After seeing the value of its endowment plunge in the economic downturn and losing $90 million entrusted to disgraced Wall Street money manager Bernard Madoff, Hadassah is turning to its donors for help.
“We want to continue to cultivate the million-dollar donors, but the grassroots supporters will get us through this,” said Nancy Falchuk, Hadassah’s national president, in an interview on Monday.
The organization, with more than 270,000 American members, mounted a 100-day campaign to raise money from 100,000 individuals and Falchuk said that halfway through the drive the group has raised at least $2.7 million through the Internet and phone calls. She said that figure does not include money raised by chapters, or money raised in Israel or other countries. In addition, she said two donors contributed a total of $6 million.
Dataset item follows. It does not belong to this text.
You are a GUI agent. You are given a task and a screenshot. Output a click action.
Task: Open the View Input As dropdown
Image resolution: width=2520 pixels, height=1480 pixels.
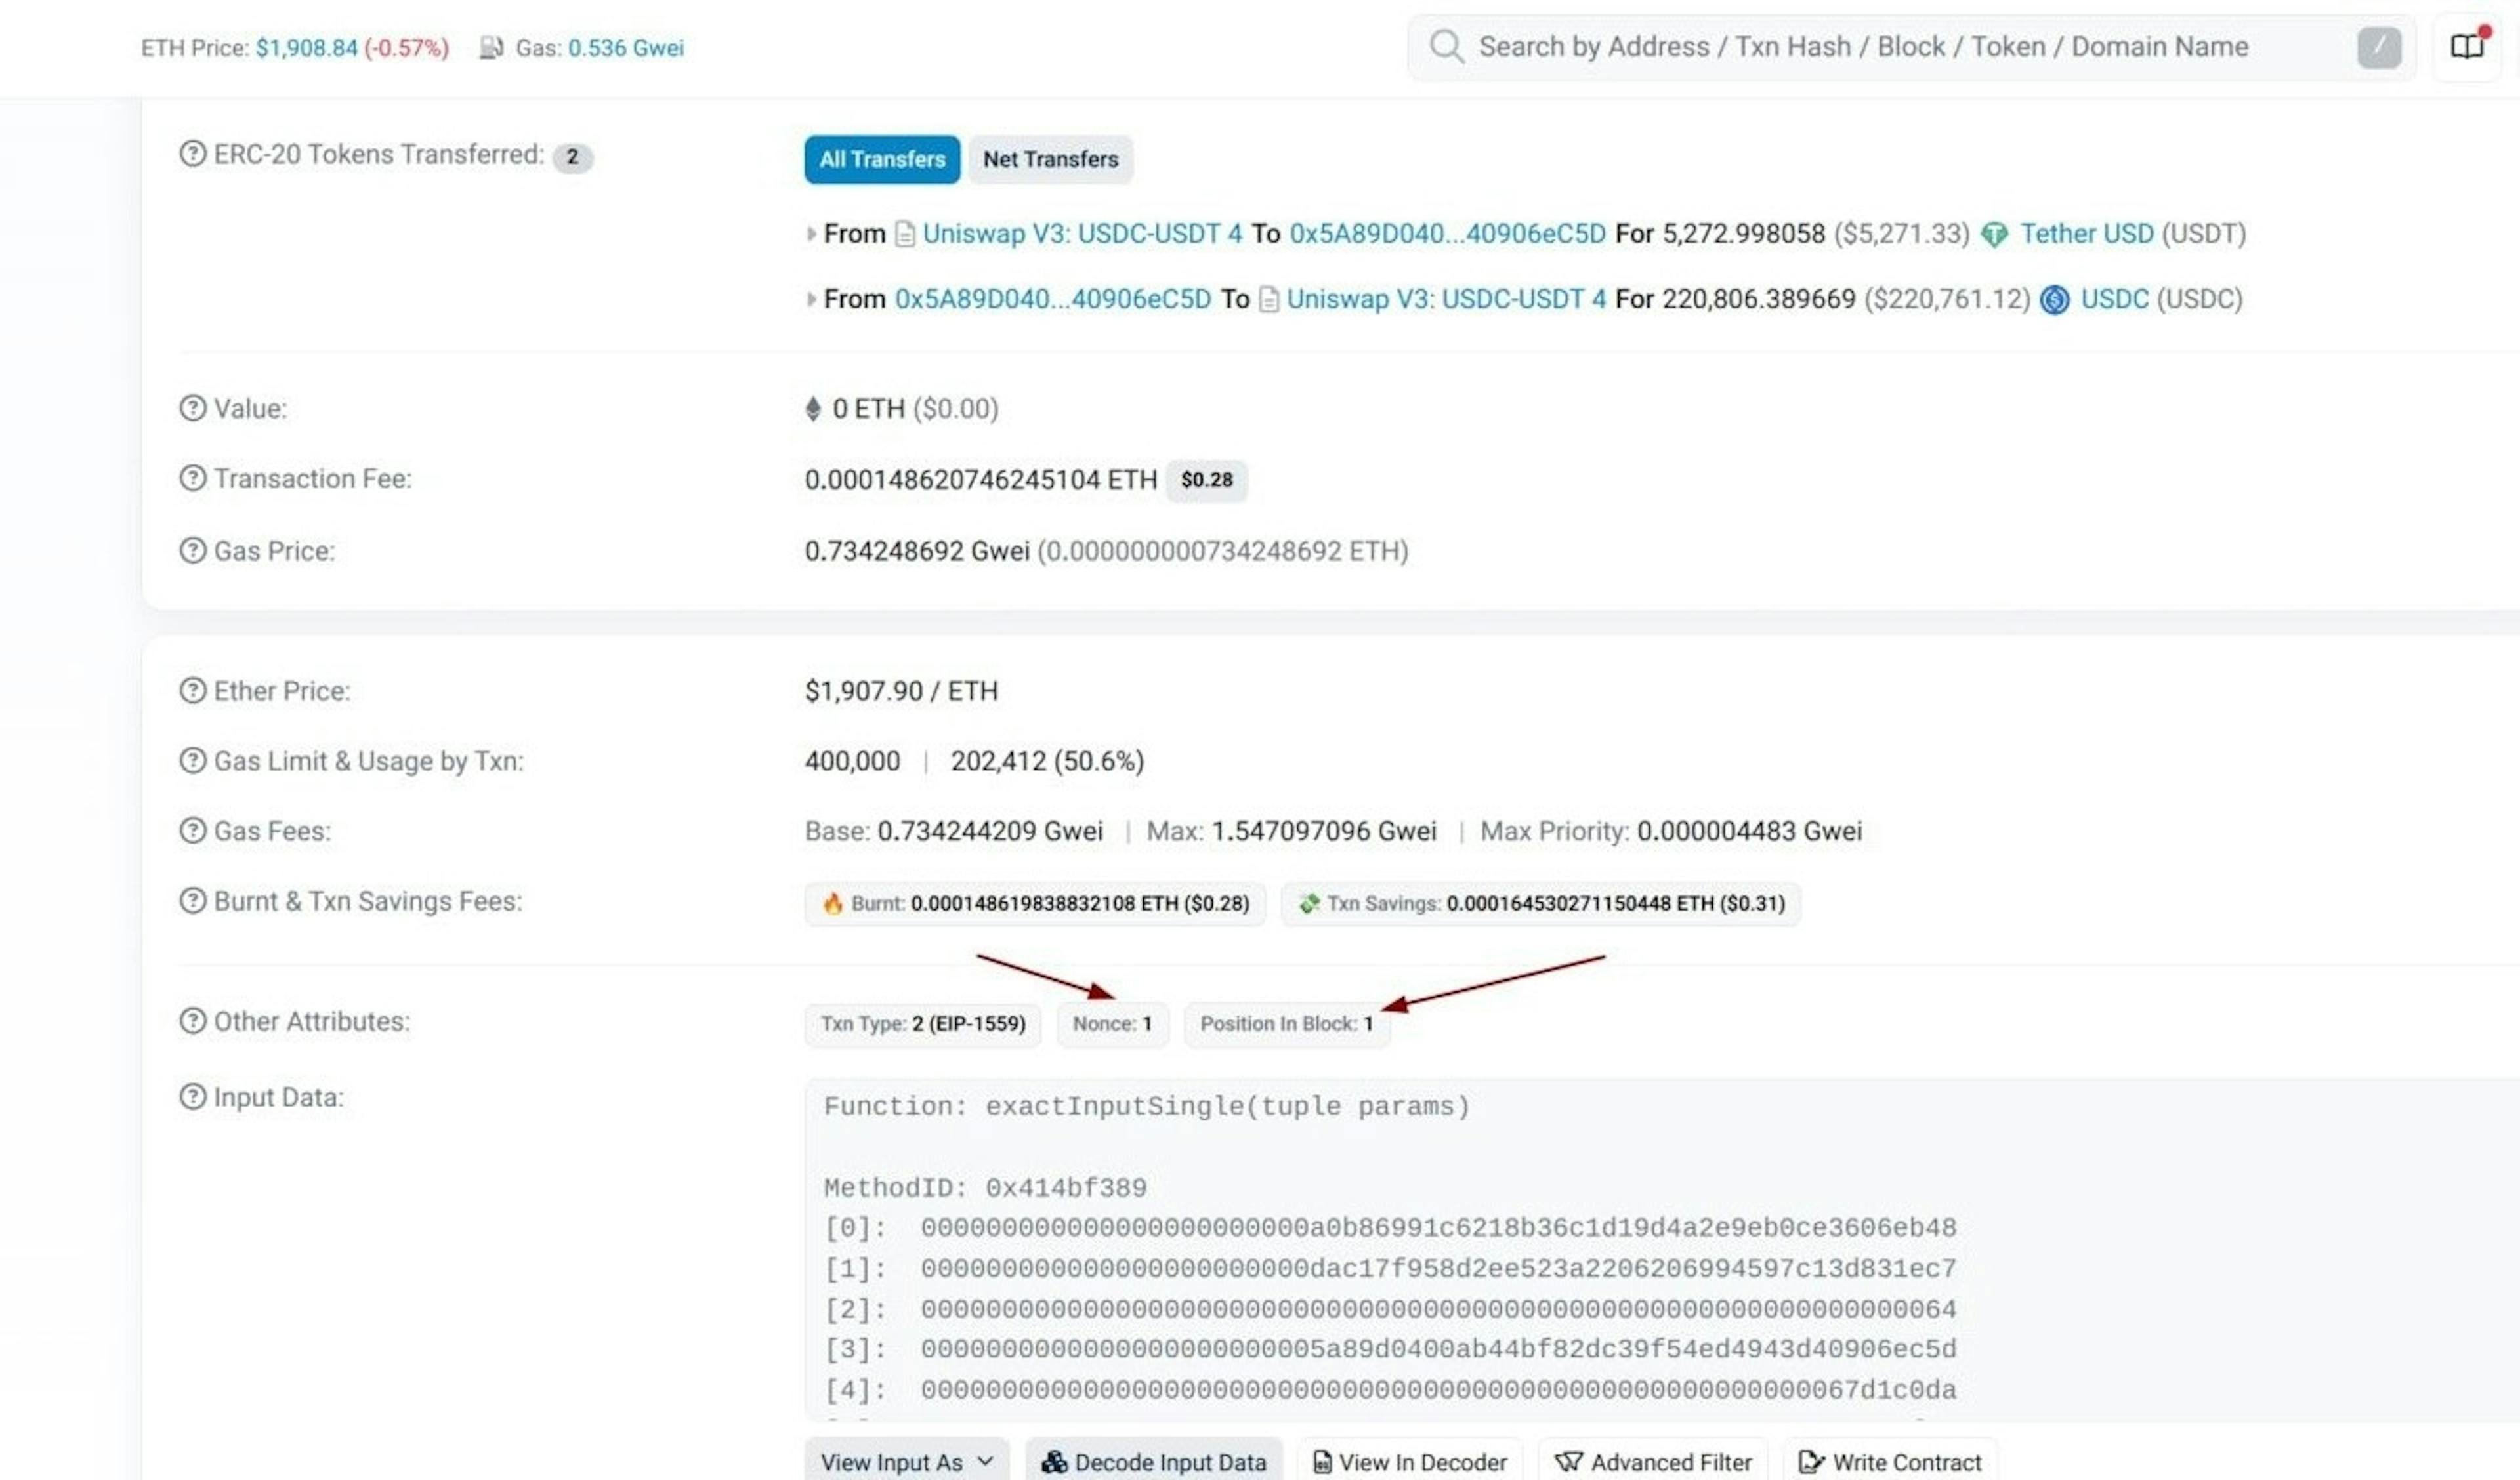906,1461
Despite this campaign, Falchuk, a 64-year-old nurse by profession with four decades of volunteer service to Hadassah, said the organization has had to reduce the amount of money it is sending to Israel this year. It had been sending an average of $91 million in each of the last five years.
Now, instead of contributing $40 million for Hadassah Hospital’s operating budget, it will donate about $20 million. Last year’s $6 million to Hadassah’s college in Jerusalem will be reduced to $4.5 million, and the $2 million allocation sent to its youth aliyah villages in 2008 will be halved. Additional money will be sent for special projects.
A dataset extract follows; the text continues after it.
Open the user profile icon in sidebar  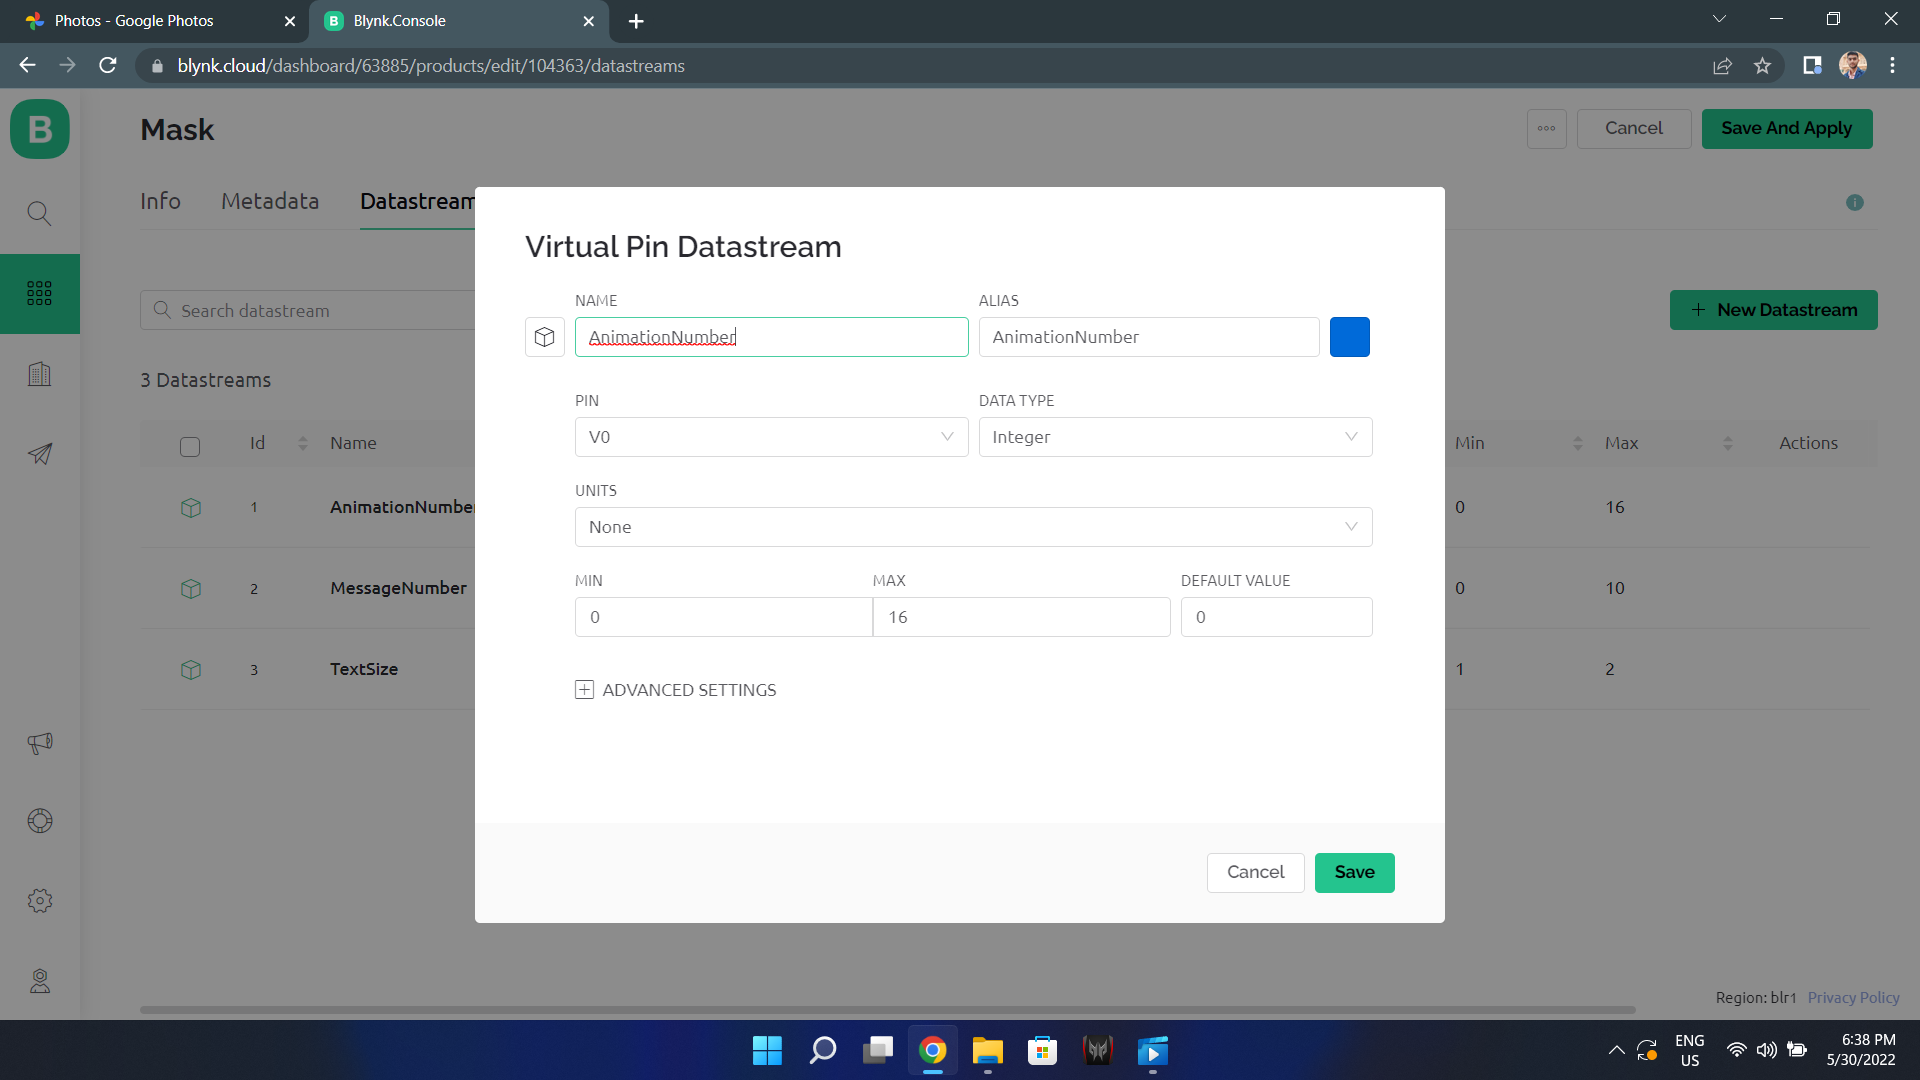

Hadassah is continuing to raise $318 million for a 14-story state-of-the-art hospital building to replace the current medical center in Ein Kerem that opened in 1961.
“It has a 105 percent occupancy rate and five in a room,” Falchuk said, adding that the new medical center, the largest building project in Jerusalem, will have two in a room and some private rooms.
Falchuk said that when she was elected president two years ago, she embarked on a restructuring project that involved, in part, eliminating programs that were not part of Hadassah’s core mission. Outside consultants were also brought in to help the organization cut expenses. The plan was to make changes over an 18 to 24 month period, but the economic crisis forced Hadassah to achieve its goals immediately. That included cutting 80 of its 320 staff positions, many of them held by administrative assistants working with the organization’s highly motivated volunteers.
Falchuk insisted that despite the cuts, “we protected the core mission.”
Regarding Madoff, who was to plead guilty on Thursday and face a likely life sentence, Hadassah previously acknowledged that it had invested $40 million with him beginning in 1988, and over 20 years received an additional $180 million. It reinvested $50 million of that and spent the other $130 million on its projects in Israel.